The American right nominally has the support of half the country, but it is its own persistent self-inflicted curse that it appears far weaker and smaller than that. Despite having more than 70 million voters, the right struggles to get them outdoors holding a sign for virtually any cause. At the drop of a tweet, 5,000 liberals can be mustered in almost any city for even the most insane of causes: abolishing police, abolishing Trump, abolishing the internal combustion engine, pretty much anything. If you can think of it, a liberal has probably marched over it.

Conservatives, on the other hand, are rather languorous even for important issues and those that directly impact their lives. Cities turning into vast homeless camps? Illegal immigration? Overt racial discrimination in hiring and college admissions stretching back decades? At these, conservatives slumber. Only pro-life activism serves as a rare exception.

So suffice it to say that the Republican party owes an enormous debt to Christopher Rufo for at least temporarily shocking the party out of its doldrums. Sure, progressives have taught more or less explicitly that ‘white = bad’ and ‘not white = good’ for well over a decade now, but Rufo did the legwork to package the rhetoric into slick easily shared tweet chains and gave it all the memorable and sinister name ‘critical race theory’. But then Rufo did something remarkable: instead of simply doing his Fox News hits and then cashing out with a book or YouTube channel or something, he strongly and emphatically urged parents to do specific things to fight critical race theory.

And lo! Parents actually responded. They began making FOIA requests, and harassing administrators, and showing up at school board meetings, and lobbying state legislators, and all told being enormous bothers about critical race theory. Some have been so bothersome that deranged teachers have made enemies lists of them.

From critical race theory, the energy has grown. The same parents who have learned that, actually, you can complain about sinister race propaganda in public schools have also been emboldened to resist another new American cult, the cult of the mask. If this continues, Republicans might actually have genuine

But there are already ominous signs that the movement will be petering out. And by that, Cockburn means that school board meeting shenanigans have become a fad for conservative talking heads to join in.

+ + +

Work order 1:
In the extract on conservative activism, what name did Rufo give the rhetoric he packaged into tweet chains?
Work order 2:
Write out the extract on conservative activism word for word, starting at the words "But there are" and ending after "to join in.".
Rely only on the extract on conservative activism.

+ + +

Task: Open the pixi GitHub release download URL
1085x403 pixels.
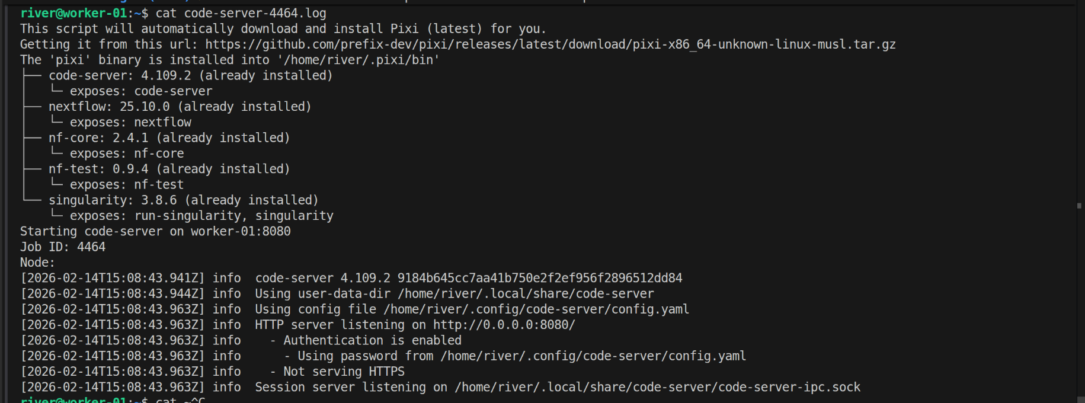Action: [550, 44]

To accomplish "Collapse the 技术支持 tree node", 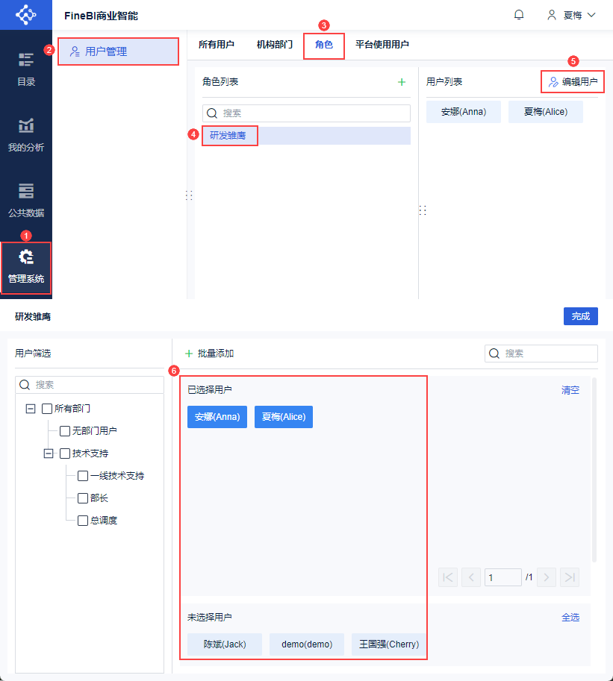I will (49, 454).
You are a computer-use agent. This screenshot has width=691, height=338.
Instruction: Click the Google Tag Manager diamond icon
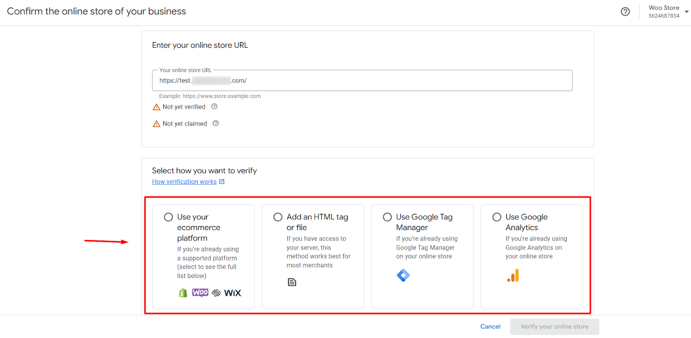(403, 275)
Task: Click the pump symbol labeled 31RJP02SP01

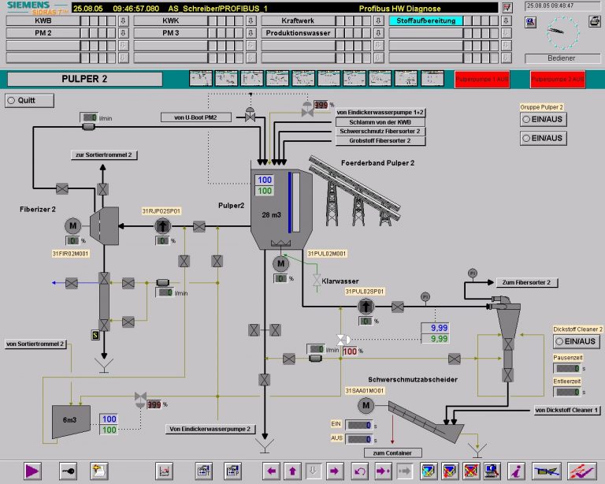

+ + +

Written solution 1:
He called it "critical race theory."

Written solution 2:
But there are already ominous signs that the movement will be petering out. And by that, Cockburn means that school board meeting shenanigans have become a fad for conservative talking heads to join in.